Some listings:
* * * * * * *

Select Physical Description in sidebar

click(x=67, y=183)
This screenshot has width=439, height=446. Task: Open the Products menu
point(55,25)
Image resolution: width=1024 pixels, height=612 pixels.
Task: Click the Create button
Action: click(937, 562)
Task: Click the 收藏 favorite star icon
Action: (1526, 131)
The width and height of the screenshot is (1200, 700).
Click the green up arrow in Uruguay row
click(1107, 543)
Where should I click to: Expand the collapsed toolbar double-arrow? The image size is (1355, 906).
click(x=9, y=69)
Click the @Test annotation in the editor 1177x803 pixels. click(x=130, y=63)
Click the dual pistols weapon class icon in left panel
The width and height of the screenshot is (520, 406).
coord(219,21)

* * * * * * *

Swap "screenshot" for "capture" throughout the listing above and reproduce every line, leaving the rest unchanged.

Result for this exercise »
Select Physical Description in sidebar

click(x=67, y=183)
This capture has width=439, height=446. Task: Open the Products menu
point(55,25)
Image resolution: width=1024 pixels, height=612 pixels.
Task: Click the Create button
Action: click(937, 562)
Task: Click the 收藏 favorite star icon
Action: (1526, 131)
The width and height of the capture is (1200, 700).
Click the green up arrow in Uruguay row
click(1107, 543)
Where should I click to: Expand the collapsed toolbar double-arrow? The image size is (1355, 906).
click(x=9, y=69)
Click the @Test annotation in the editor 1177x803 pixels. click(x=130, y=63)
Click the dual pistols weapon class icon in left panel
The width and height of the capture is (520, 406).
coord(219,21)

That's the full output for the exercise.